Python Programming Tutorials

Parsing XML with Go Programming

Welcome to part 11 of the Go programming tutorial series. In this tutorial, we're going to cover how we can go about parsing this XML document. Our previous code:

package main

import (
"fmt"
"io/ioutil"
"net/http"
)

func main() {
   resp, _ := http.Get("https://www.washingtonpost.com/news-sitemap-index.xml")
   bytes, _ := ioutil.ReadAll(resp.Body)
   string_body := string(bytes)
   fmt.Println(string_body)
   resp.Body.Close()
}

In this case, we're just reading the data like we might any source code. Since we want to parse it, it makes sense that we might want to look into available libraries to help us with this. Luckily for us, we can use the encoding/xml package to give us some aid.

package main

import (
  "encoding/xml"
  "fmt"
  "io/ioutil"
*****
▸ REQUIREMENTS
Which package does the Go XML tutorial turn to for help parsing the document? The lines after the Go tutorial come from an unrelated source.

▸ SUPPLIED DATA
*****
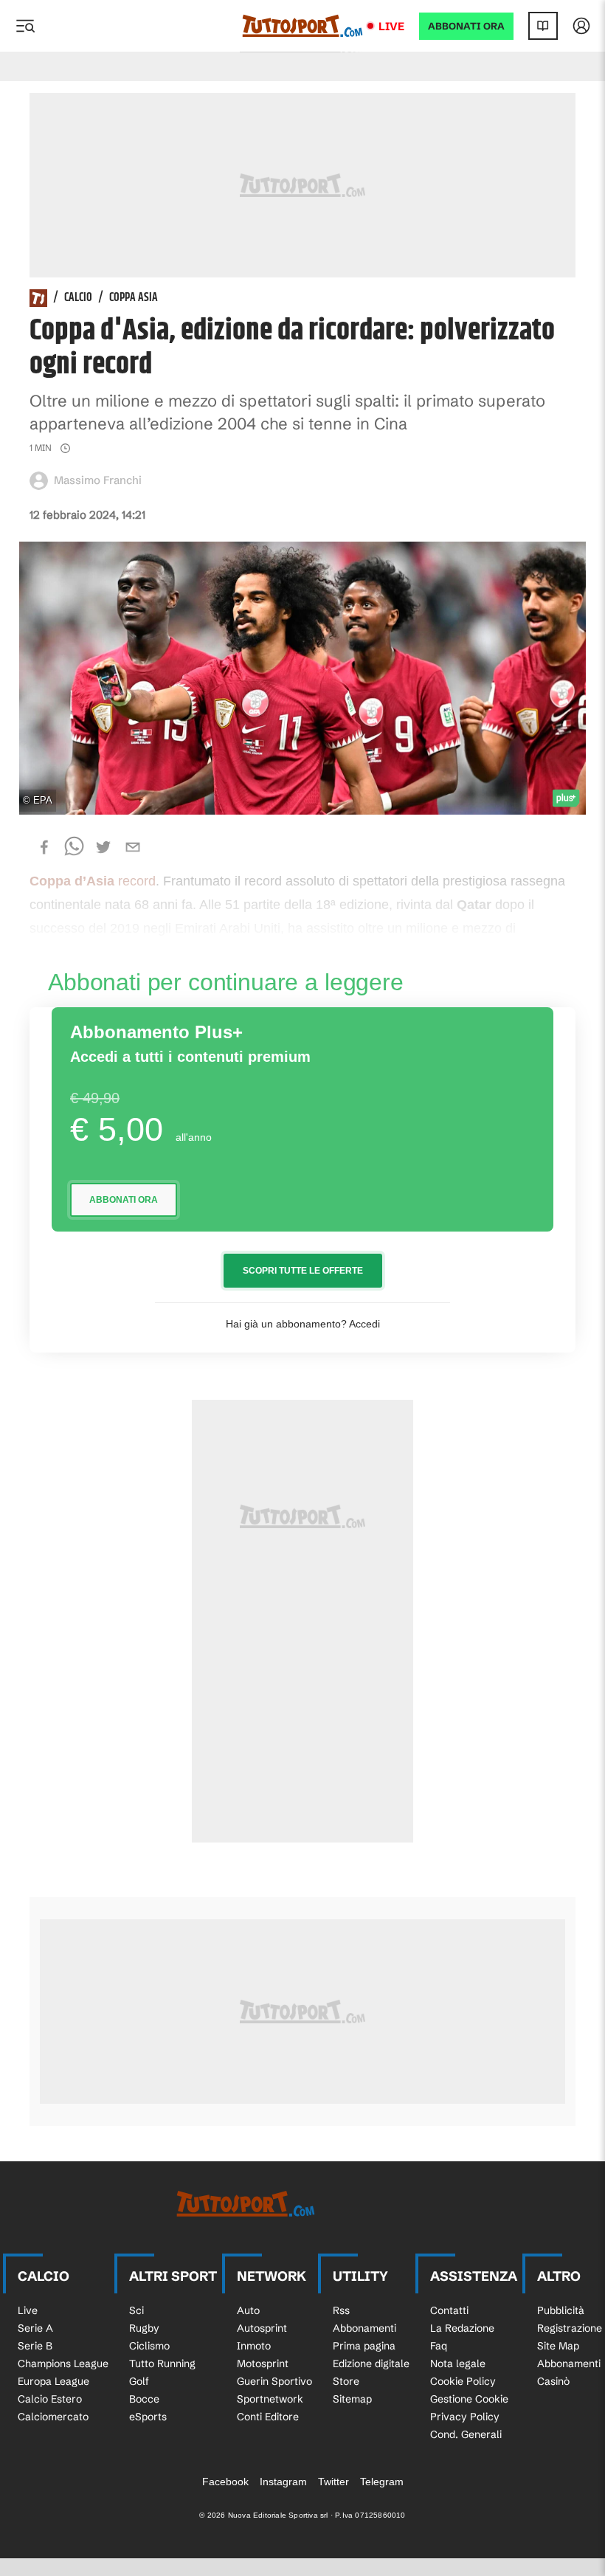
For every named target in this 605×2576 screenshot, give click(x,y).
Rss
*****
▸ TASK SOLUTION
The encoding/xml package.